Rather than just focus on taking the core of UE3 B&S, recreating it faithfully in UE4 with remastered graphics, and then optimizing/tuning it, the decision makers got greedy and tried to monetize it as a completely separate enhanced version that failed to achieve any objectives. As I’ve mentioned before, just switching to UE4 doesn’t make things magically better. It still requires tuning passes and optimization. NCSoft couldn’t even achieve that despite all of their resources and original project hype.
Contrast this with Krafton Bluehole’s much more modest approach with bringing TERA forward (before it became in jeopardy of breaking on future versions of Windows without a solution in place). I’m the last person you want to hear actually seeing some good things coming out from Bluehole (they’ve screwed up more things than I care to say). They first focused on bringing the client forwards to 64-bit. That itself addressed some of the inherent limitations and brought forth some performance increases (taking advantage of asynchronous loading as one example). At the same time, they performed a modest upgrade of the engine to one of the last builds of UE3 which offers a lot enhancements over the older build that had been utilized. That was a lesson learned from ELYON.
It’s a lot less work than trying to transition from UE3 to UE4 (effectively making a new game). To take advantage of the actual visual improvements, you pretty much have to recreate higher quality assets. And that is painstaking work in order to recreate higher fidelity versions of what currently exists. You don’t want to move too far away from the original model designs where it completely changes the look and feel of the original. A smaller studio like Krafton’s Bluehole doesn’t have that level of resources and have to make calculated decisions; they went the modest incremental route taking lessons learned with developing ELYON (including the optimization work with extensions to the UE”3.5″ build). To date, they been addressing bugs in the 64-bit client and removed some of the rendering restrictions that were required with the older engine build. This has resulted in higher fidelity in some of the graphics in TERA.
They haven’t yet had time to focus on actual graphic enhancements and improvements (which the art production team wants to do but are being held back due to priorities). But the base difference was noticeable and much welcomed compared to before. It’s far from perfect but for a modest (to the player) upgrade, a much better playing experience. B&S’ experience with how they handled their UE4 upgrade (by focusing on ALL THE WRONG THINGS), resulted in players feeling like they were playing a slightly different game (and without the usual benefits one would expect moving to a newer engine).

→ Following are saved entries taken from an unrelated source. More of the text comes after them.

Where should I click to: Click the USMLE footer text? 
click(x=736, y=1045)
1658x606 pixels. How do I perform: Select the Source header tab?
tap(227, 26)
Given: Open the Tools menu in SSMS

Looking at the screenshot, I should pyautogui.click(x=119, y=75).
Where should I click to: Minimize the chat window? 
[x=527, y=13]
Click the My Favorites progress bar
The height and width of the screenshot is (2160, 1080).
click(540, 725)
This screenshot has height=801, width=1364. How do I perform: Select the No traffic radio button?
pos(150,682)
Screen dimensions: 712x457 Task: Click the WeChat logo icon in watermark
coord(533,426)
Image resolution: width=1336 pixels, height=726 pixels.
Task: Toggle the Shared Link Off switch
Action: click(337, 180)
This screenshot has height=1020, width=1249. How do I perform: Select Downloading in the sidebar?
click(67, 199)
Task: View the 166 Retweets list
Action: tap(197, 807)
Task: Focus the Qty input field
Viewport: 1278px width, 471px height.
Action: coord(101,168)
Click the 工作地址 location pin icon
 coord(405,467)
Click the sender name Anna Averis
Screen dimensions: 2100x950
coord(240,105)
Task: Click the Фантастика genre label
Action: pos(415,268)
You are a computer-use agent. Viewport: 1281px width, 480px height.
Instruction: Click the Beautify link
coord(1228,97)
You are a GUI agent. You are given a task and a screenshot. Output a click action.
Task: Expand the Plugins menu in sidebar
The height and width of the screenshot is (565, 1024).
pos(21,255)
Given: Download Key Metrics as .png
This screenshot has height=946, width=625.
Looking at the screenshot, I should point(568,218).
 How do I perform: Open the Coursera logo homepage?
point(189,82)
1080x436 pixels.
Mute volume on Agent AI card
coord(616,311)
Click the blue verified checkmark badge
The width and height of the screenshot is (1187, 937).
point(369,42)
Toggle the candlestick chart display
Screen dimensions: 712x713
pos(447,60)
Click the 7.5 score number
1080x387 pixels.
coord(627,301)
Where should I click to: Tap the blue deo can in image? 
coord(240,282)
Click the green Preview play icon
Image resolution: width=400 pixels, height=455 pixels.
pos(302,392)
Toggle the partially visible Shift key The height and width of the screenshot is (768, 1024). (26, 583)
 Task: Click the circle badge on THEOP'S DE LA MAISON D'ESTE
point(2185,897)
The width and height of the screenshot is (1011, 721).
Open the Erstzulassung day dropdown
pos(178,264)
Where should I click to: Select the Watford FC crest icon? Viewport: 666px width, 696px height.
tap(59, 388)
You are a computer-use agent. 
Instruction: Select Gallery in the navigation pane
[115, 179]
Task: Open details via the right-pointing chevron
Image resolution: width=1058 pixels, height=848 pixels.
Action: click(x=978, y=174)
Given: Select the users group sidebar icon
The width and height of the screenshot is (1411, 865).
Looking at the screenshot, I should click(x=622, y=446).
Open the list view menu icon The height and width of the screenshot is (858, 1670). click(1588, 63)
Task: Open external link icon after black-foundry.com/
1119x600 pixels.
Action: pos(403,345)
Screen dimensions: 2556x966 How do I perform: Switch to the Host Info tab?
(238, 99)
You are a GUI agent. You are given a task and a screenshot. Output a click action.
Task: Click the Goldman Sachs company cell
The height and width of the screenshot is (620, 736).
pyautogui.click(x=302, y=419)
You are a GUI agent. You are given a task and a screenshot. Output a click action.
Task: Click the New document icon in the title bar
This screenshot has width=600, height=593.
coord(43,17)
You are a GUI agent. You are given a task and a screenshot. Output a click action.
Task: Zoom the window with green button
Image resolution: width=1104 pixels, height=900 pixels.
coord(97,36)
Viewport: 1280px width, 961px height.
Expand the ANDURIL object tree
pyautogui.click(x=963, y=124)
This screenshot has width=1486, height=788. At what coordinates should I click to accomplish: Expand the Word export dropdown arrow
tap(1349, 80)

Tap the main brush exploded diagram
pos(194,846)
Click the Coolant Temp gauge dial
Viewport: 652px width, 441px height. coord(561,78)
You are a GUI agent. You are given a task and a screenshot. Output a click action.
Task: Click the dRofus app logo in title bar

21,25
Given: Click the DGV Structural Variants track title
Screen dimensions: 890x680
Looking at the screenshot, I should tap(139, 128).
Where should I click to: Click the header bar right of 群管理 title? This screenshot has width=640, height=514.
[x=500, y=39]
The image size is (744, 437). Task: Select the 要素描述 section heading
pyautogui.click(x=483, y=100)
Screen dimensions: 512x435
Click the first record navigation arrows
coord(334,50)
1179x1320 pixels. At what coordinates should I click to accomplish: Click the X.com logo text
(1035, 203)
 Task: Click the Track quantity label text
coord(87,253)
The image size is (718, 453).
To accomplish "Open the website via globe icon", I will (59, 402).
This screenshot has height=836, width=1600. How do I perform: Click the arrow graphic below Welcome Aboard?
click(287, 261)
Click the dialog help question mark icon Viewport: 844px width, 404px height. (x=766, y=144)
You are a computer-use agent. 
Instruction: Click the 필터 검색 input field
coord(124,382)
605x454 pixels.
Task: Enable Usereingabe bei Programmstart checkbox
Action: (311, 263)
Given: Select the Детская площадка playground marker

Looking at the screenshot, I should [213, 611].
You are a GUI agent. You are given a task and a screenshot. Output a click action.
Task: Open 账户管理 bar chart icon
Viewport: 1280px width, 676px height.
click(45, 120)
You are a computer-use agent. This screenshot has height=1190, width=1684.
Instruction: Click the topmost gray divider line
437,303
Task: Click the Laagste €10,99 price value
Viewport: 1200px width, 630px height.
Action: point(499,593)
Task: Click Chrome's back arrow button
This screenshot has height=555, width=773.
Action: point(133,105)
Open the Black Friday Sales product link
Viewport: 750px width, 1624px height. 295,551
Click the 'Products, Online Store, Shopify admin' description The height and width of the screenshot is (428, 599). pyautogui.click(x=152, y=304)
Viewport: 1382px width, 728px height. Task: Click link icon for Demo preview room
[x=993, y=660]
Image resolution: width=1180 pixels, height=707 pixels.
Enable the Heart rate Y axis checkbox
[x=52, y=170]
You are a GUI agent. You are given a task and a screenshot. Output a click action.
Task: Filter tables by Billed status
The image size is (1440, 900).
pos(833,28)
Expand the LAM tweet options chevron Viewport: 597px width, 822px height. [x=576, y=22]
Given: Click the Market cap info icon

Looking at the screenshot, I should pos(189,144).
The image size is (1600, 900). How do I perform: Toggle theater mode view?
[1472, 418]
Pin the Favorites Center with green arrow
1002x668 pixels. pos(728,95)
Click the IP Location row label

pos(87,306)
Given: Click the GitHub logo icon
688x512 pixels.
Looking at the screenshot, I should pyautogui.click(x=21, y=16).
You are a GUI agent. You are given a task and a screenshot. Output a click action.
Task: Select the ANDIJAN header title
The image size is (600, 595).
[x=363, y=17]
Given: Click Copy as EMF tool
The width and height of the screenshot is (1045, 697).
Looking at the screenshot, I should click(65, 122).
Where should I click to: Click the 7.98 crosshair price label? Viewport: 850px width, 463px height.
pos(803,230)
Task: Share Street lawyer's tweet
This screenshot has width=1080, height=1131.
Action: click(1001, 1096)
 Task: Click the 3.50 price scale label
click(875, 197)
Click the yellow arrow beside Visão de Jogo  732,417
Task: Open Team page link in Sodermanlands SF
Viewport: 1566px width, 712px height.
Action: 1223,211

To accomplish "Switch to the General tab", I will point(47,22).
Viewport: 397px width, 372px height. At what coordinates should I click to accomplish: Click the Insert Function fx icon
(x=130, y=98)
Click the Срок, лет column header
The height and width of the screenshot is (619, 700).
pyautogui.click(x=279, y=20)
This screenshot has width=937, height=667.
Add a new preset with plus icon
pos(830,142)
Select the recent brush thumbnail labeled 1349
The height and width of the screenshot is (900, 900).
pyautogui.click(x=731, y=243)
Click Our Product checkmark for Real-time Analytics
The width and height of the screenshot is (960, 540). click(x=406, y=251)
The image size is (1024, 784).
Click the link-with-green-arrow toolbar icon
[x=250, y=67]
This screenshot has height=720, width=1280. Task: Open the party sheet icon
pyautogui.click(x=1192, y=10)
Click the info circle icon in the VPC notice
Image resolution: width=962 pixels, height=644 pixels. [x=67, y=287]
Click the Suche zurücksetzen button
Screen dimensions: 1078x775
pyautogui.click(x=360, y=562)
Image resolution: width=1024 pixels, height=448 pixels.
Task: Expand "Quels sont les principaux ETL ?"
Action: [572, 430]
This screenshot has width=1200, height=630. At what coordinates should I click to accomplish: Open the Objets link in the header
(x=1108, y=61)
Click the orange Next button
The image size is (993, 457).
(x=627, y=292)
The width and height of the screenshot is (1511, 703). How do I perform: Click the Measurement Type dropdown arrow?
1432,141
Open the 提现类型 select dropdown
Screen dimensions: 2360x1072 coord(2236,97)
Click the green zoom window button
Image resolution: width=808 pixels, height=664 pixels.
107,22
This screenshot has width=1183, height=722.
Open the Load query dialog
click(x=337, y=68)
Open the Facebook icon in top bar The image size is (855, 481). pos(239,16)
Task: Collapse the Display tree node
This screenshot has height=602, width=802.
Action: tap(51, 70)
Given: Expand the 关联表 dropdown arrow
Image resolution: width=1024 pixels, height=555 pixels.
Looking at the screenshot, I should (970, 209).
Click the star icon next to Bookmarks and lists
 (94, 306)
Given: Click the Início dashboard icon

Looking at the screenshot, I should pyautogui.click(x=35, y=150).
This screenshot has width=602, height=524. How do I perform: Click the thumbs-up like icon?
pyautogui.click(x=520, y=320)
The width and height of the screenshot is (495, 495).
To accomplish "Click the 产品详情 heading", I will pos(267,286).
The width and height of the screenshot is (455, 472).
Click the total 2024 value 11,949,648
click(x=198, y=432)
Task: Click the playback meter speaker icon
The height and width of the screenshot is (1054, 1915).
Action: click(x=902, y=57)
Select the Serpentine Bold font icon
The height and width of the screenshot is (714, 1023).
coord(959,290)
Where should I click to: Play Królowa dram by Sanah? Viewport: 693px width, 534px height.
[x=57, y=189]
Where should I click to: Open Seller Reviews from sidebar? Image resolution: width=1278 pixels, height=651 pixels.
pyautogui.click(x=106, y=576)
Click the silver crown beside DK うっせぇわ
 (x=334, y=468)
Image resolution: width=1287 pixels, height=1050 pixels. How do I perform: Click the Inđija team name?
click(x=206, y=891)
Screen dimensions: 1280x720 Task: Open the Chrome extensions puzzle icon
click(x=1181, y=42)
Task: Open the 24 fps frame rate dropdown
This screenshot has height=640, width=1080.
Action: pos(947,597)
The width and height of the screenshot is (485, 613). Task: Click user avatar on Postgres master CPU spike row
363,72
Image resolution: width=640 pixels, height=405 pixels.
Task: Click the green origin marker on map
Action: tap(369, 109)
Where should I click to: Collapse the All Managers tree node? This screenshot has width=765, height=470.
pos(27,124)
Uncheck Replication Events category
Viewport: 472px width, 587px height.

This new “project” is what they should’ve been doing from the get go. I initially praised NCSoft for leading the way by moving all of their projects to UE4. But they’ve failed massively in the implementation of it. And they occasionally mention Project TL when asked about it during their financial calls; the info is often vague and target dates keep moving. Given how they mishandled B&S, I believe Project TL is much further off especially if they weren’t focusing on actual core game system designs and delivering something better than the original closed beta test from 2016 which ended up bare of content (not to mention, completely changed from what was shown at G-STAR 2014). I still stand by my assertion that they might as well stick a fork in it.